The combination of elements feels almost like a hunched body. Guitars curve like the spine, streak like tears; the bass sours like the roiling of your intestines under great duress; the snare and bass punches like fists slamming into your desk in indignant pain while the vocals are a wordless howl. The translation of sound to embodiment and body-image here is a profound and affecting thing, one admittedly heightened due to my aforementioned increased awareness of my own COVID grief. But I don’t think these two elements are wholly disconnected, even if perhaps they were not intended by the band. Music emerges, of course, not just from the intent and interiority of the artist but also into the exterior, social and psychological space of the world and its listeners.
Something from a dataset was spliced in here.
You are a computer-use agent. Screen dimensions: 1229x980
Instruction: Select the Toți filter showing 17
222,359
We cannot pretend or seek to excavate the mounting and useless plague dead from the observing “I” that witnesses this record as much as people in the ’60s could excise the shadow of the Vietnam war and the long stains of the Korean war and WWII from their minds as psychedelic rock pointed toward an already fatally-poisoned utopia dying on the vine. This record felt like a fist gripping my heart, black blood seeping through the fingers. I’ve been largely unable to cry or even rise myself to anger about all of this for so, so long now, but somewhere between pressing play and the end of my first run through the album, I felt those barriers breaking down again, a sensation that has been maintained with every play since. How could I pretend these two are separate?
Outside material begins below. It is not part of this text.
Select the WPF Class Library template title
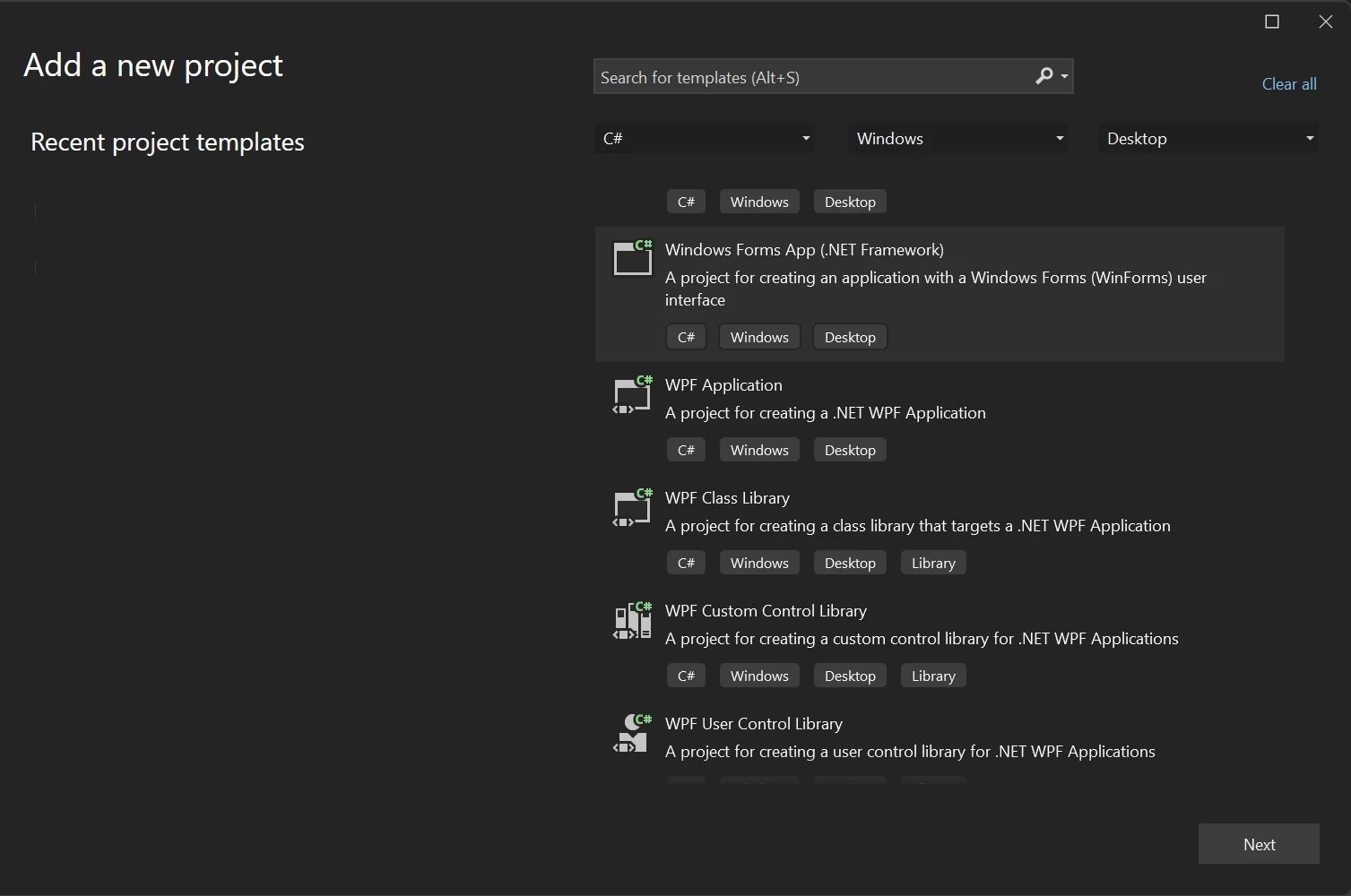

This in turn strikes at what precisely music means, why music is important. Few of us are interested in the abstract object of art, devoid of time and culture and the self, notes suspended in dead air with no listener. Nor are we particularly moved, often, by the pure intentions of its creator, which often misalign with our experiential understanding of their work. Music begins to matter, reaches its Becoming, as it interweaves with our lives, only finds fruit upon nourishing itself on the soil of our psyche. I’ve heard from others who’ve listened to this album already that, to them, it’s a competent record not straying far from what the band had done already, an unremarkable but passable addition to their catalog. To those, I say: No other record by this band has reduced me to tears before. The reality of their sentiment, that this is not a radical reinvention for Celeste, holds true. But this only serves to underscore another truth about music, or art in general; it is less important to be radically new than to be mindful of the details, the small and subtle gestures which on close inspection may appear inconsequentially similar to one another but, in gestalt, are the difference between a song being a set of sounds or an emotional catalyst. That transformation is made half by craft and half by magic. On Assassine(s), Celeste has tapped into the magic.